Solun tarihi bize toplumla ilişki kurmak üzere heveslenen ama başarısız kalan eylemcileri örnek verirken, aslında solu aklar da... Toplum henüz yeterince bilinçlenmemiştir, doğanın yasalarını kavramakta acizdir... Dolayısıyla bir kerteden sonra toplumla ilişki kurmayan solcuyu da anlayışla karşılarız. Aslında ilişki kurmak isteyen ama toplumun zaafları nedeniyle ilişki kuramayan solculara sempati duyarız. Oysa bu yüzeysel durumun altında başka bir gerçeklik yatar: Sol toplumla ilişki kurmayı sağlayan bir ideolojiye sahip olmadığı için bu bağı kuramamaktadır. İdeoloji geçmişten geleceğe tüm gerçekliği kavradığı ölçüde, ideolojiye hakim olan solcu da 'bilen' durumundadır. Dolayısıyla toplumla ilişki aslında bir külfet, bir fedakarlıktır, çünkü solcuyu kendisinden daha az bilinçli birileri ile karşı karşıya getirir. Bunun anlamı solcunun topluma anlamak üzere değil, ne olduğu zaten belli olan toplumu kendi mensuplarına tanıtmak üzere yaklaşmasıdır. Kısacası sol toplumla ilişki kurmayı araçsallaştırdığı ölçüde, onunla ilişki kuramaz.

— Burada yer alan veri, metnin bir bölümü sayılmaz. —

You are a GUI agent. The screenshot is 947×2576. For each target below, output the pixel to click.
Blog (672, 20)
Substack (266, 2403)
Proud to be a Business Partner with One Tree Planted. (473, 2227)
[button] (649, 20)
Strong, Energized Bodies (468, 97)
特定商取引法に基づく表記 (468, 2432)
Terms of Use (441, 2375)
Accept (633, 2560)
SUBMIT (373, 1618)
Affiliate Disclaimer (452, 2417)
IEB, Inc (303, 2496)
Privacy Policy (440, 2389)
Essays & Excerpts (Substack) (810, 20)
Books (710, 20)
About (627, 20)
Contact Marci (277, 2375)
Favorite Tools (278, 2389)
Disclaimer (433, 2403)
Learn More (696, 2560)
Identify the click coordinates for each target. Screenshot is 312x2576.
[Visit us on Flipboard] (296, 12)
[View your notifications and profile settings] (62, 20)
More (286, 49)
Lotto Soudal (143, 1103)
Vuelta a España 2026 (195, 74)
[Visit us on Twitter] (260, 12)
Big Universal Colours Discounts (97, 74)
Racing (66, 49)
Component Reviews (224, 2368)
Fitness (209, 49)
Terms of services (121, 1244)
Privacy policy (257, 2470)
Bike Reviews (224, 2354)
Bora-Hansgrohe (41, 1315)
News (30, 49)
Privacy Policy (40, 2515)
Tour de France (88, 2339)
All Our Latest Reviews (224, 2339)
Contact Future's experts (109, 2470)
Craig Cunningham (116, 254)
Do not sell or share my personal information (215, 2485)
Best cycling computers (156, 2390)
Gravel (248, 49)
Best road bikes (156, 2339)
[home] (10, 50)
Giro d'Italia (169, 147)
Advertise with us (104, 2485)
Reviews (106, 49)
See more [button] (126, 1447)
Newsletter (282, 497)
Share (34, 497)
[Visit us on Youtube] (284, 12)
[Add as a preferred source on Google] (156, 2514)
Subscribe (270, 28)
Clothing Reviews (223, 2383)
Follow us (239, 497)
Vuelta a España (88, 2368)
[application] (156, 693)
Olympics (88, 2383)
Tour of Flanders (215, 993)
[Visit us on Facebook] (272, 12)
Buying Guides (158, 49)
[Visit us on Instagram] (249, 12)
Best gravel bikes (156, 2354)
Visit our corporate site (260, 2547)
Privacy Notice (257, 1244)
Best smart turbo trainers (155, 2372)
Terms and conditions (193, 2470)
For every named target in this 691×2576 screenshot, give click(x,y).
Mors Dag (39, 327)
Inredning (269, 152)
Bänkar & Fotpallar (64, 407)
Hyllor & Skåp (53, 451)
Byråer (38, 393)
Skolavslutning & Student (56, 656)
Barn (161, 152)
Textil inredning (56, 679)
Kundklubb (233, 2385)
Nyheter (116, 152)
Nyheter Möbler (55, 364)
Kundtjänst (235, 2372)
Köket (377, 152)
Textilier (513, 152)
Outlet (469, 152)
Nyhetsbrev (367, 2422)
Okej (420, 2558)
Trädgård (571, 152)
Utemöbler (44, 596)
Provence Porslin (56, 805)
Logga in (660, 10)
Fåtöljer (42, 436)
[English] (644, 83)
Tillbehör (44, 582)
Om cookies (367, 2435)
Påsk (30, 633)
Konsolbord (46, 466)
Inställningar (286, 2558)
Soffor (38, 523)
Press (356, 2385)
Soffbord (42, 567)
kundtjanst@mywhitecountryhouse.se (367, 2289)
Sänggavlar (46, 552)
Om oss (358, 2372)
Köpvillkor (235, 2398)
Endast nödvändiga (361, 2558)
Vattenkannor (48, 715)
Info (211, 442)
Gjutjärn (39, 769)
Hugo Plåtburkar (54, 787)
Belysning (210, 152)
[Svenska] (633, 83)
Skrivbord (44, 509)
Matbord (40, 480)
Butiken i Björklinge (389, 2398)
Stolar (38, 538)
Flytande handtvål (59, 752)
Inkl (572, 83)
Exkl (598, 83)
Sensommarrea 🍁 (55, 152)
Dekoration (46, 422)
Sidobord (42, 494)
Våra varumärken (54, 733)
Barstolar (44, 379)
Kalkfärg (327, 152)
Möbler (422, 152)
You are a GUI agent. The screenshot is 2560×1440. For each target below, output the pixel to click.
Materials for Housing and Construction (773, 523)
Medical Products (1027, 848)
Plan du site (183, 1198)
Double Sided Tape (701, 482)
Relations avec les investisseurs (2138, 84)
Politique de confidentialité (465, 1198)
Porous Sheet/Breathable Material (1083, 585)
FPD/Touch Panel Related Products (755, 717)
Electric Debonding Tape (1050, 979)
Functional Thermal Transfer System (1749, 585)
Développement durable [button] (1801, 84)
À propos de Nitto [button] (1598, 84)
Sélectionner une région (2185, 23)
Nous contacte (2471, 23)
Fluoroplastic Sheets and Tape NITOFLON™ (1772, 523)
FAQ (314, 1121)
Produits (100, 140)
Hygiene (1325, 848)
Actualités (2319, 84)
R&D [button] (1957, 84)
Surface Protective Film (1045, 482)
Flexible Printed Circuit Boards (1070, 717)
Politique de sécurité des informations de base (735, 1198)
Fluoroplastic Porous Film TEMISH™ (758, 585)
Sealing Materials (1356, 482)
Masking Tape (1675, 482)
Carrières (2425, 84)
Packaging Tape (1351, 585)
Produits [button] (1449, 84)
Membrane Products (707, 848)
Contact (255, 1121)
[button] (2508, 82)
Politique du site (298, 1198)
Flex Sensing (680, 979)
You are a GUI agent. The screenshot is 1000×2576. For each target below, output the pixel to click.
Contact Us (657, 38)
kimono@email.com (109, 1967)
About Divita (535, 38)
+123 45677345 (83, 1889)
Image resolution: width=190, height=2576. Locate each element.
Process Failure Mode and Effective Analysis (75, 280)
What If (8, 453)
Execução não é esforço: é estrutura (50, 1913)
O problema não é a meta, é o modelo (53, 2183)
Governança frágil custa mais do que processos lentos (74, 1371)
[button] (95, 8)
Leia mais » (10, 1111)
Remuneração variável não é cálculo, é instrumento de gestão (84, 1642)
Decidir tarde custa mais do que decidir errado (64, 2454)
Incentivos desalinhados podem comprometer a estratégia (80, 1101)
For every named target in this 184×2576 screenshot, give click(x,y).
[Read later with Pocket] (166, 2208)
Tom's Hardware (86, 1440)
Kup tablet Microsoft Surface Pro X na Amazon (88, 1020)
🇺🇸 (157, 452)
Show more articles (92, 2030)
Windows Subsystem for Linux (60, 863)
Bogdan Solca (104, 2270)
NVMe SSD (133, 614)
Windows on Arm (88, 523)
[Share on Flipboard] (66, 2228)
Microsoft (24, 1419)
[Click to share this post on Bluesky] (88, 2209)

Otoriter zihniyet bu noktada net bir biçimde açığa çıkar: Solcu kişi kendisini sıradan insanlar karşısında kategorik bir üstünlük içinde bulur ve bu üstünlüğünün karşılığını siyaseten alma hakkına sahip olduğunu düşünür. Yabancılaşmayı kaçınılmaz kılan bu tutum, Türkiye'de ilave bir unsur sayesinde çok daha pekişmiş ve toplumdan kopukluğu vahim bir noktaya sürüklemiştir: Solcunun kendisini üstün görmesinin nedeni, gerekli zihinsel dönüşümü gerçekleştirmiş ve özgürleşmiş olduğuna inanmasıdır. Bu bağlamda laiklik bir kamusal alan düzenlemesi değil, kimlik üreten ve iktidar alanı yaratan bir nitelik haline gelir ve Türkiye'deki solun başlıca kurucu unsurlarından birini oluşturur. Hele sınıfsal açıdan geri olan toplumsal kesimlerin, bir de ayrıca zihniyet olarak geri olduğu teşhisi yapılmışsa solcunun toplumla ilişki kurmak için neredeyse hiçbir nedeni kalmaz. Bu geri kesimin çoğunluk olduğu bir ülkede solun topluma yabancılaşması ve marjinalleşmesi neredeyse bir 'kader' olarak algılanır ve bu durum mağduriyeti artırdığı gibi, apolitik konumda sıkışıp kalmış olmayı da 'bilimsel' olarak açıklar.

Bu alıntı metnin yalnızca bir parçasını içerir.